というのも、自衛隊で教官をしてた方に、トレイルの構想を話したんですよ。そしたら「行こう行こう」って。それでもう8キロぐらい行くんです、藪漕ぎを。こっちは息が上がってハアハア言いながらついて行ってるのに、その人はウキウキして何かしゃべりながらね。しゃべれないでしょ、こっちは(笑)。それに、来たのはいいけど、帰れないんですよ。もう、心折れてますから。それでも、ずんずん引っ張ってくれる。「ここは絶対、道にしましょう」って、僕なんかより何倍も熱い情熱を持って。

自衛隊の方々以外にもね、そういう仲間たちがたくさんいるんですよ。「トレイルができるよ」って言ったら、眼キラキラさせて「俺も連れてってくれ」って人がいる。そういう土壌があるのは、ものすごいアドバンテージです。頼もしいですよ。

そうやっていろんな人と関わりながら、「みんなで知恵を出し合っていけば、もしかしたらトレイルが実現するかもしれない」と思えるようになりました。協議会の方々もみんな熱心ですが、残念ながらすぐに異動となってしまう。今のところ、このトレイル計画に最も長く関わっているのが僕なんです。僕がやってうまくいくんであれば、頑張るしかないなっていうことです。僕は「縁の下系」ですから、あんまりそういう牽引役のキャラじゃないですけど。それでも、やらんといけないですよ。

ふるさとみんなが、認めるものを

観光はね、考えようによっては、単発の新しい企画を数打つ繰り返しでもいいんですよ。ネタが続けば。だけど僕は、一本の確固たる、ふるさとみんなが「これなら我々も楽しめる、未来に繋げていける」と認めるもの、何十年もずっと残るものをひとつつくりたいっていうのがずっとありまして。そのひとつがトレイルなのかなって信じて取り組んでいます。

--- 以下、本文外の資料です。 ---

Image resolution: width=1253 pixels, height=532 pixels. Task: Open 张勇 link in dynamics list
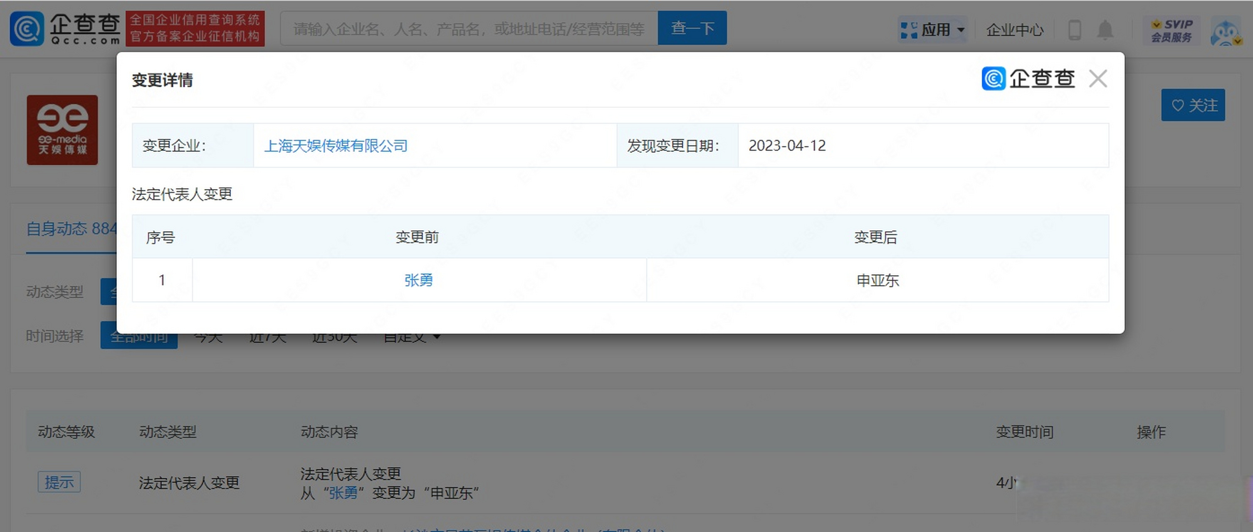(343, 493)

新しいものをどんどんやるのも、話題性というか、サブでは大事だと思いますよ。だけど、流行り物は長続きしないんですよ。魅力的な大自然を「売る」ために人間があちこち踏み入って荒らすのもダメですけど、その前に地域が疲弊して過疎になって、人がいなくなったら、もったいないじゃないですか。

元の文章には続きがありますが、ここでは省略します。